О Толстом такого не скажешь. Он не был до такой степени отравлен ни честолюбием, ни жаждой славы («у меня нет острого самолюбия», — писал он жене{705}). Он просто хотел хорошо писать и хорошо жить. Глубокие метафизические искания Горького, его ницшеанство, его тяжба с Богом, та роль вождя, к которой Горький стремился, которую завоевал, с радостью на себя взвалил и нес — все это Толстого не занимало нисколько. Он был в этом смысле простодушнее, ребячливее[74], он был чистой воды художник («процесс творчества доставляет истинное наслаждение»{706}), и вот, вероятно, та причина, по которой Бунин его принял, а Горького нет. Толстой не был никому соперником, и в десятые, и в двадцатые, и в тридцатые годы, и до революции и после, и под большевиками и без них ему главное было дело делать, работа была для него всем: и источником благосостояния, и смыслом жизни, и его оправданием, и наслаждением. «Каждый день он задавал себе определенный урок: такое-то количество страниц — и лишь выполнив этот урок, позволял себе покинуть кабинет»{707}, — вспоминал Чуковский. Все остальное служило подспорьем, и, быть может, поэтому его дружба с советскими вождями, и его цинизм, и беспринципность — все это в воспоминаниях людей, даже настроенных по отношению к нему не слишком доброжелательно, часто даже помимо воли мемуаристов, окрашено в снисходительный тон.
«Поскольку Надежда Васильевна была очень хороша собой, то поползли слухи, что она «живет с Климентом Ворошиловым», — писала племянница Толстого и его крестница художница Н. П. Навашина-Крандиевская. — Эта мерзость дошла до мамы. Очень раздосадованная, как-то, сидя рядом с А. Н. Толстым на банкете, она пожаловалась ему: «Вот, Алеша, что братья-художники говорят обо мне». Алексей Николаевич утробно крякнул, громко захохотал, ударив кулаком по столу, так что зазвенели бокалы, и, глядя на нее, произнес: «Дюнка, не опровергай». А папе моему, когда они с тетушкой приезжали в Москву и видели, как мы бедствуем, Толстой говорил: «Если ты, Петр, не можешь обеспечить семью — воруй!»{708}
Петр — это тот самый П. П. Файдыш, с которого Толстой писал Телегина. Так что последнее можно считать советом, который автор дает своему герою. А в сущности, здесь то же самое, что и в революцию и в войну, — принцип Скарлетт О'Хара: никогда моя семья не должна голодать.
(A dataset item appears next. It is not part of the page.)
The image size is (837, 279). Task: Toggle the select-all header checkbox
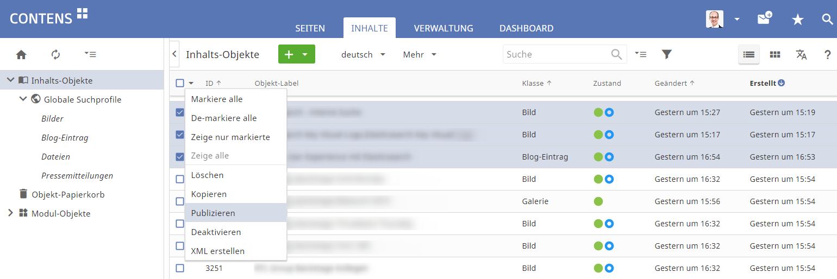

Но полагать, что Алексей Толстой был таким весельчаком, бодряком, жизнерадостным автоматом, который только и умел, что хорошо жить и писать, тоже было бы неверно. За все надо было платить — он и платил.
В ночь на 27 декабря 1934 года с Толстым случился первый приступ инфаркта миокарда. Через день он повторился.
«Вот, сударь мой, Алексей Николаевич, получили щелчок по лбу? Так вам и надо, гулевая голова! — по-отечески вразумлял его Горький. — В 50 лет нельзя вести себя тридцатилетним бокалем и работать, как 4 лошади или 7 верблюдов. Винцо пить тоже следует помаленьку, а не бочками, как пили деды в старину, им, дедам, нечего было делать, а вам нужно написать еще 25 томов, по одному в год. Вино и совсем не надо бы пить, заменив его миндальным молоком с нарзаном — напиток бесполезный, но весьма противный. И все формы духовного общения с чужеродными женщинами нужно ограничить общением с единой и собственной женой — общением, кое установлено и освящено канонами православной кафолической церкви… Вообще, дорогой и любимый мною сердечный друг, очень советую, отдохните недельки три или хотя бы годок от наслаждений жизнью, особенно же от коллективных наслаждений, сопровождаемых винопитием и пожиранием поросят…»{709}
Толстой и в самом деле много работал и щедро жил, жизнь распирала его изнутри, в нем бродили могучие силы, и если бы не они, едва ли бы он выдержал такой темп, но в конце концов волжский организм надорвался. В Детском Селе стало тихо. Гаврилов, литературный секретарь Толстого, писал в своих мемуарах:
«Дом встретил нас мертвый, опустелый. «Тишины боюсь. От нее тоскую, у меня всегда был этот душевный изъян, боязнь скуки. Тишина для меня — как смерть!» — сказал Толстой как-то раз. Вот и привычный удар гонга, возвещающий о прибытии гостей. Правда, вечный приворотник не ответил нам: «Господин граф уехал в горком». Он вообще ничего не сказал, сухо пригласил раздеться.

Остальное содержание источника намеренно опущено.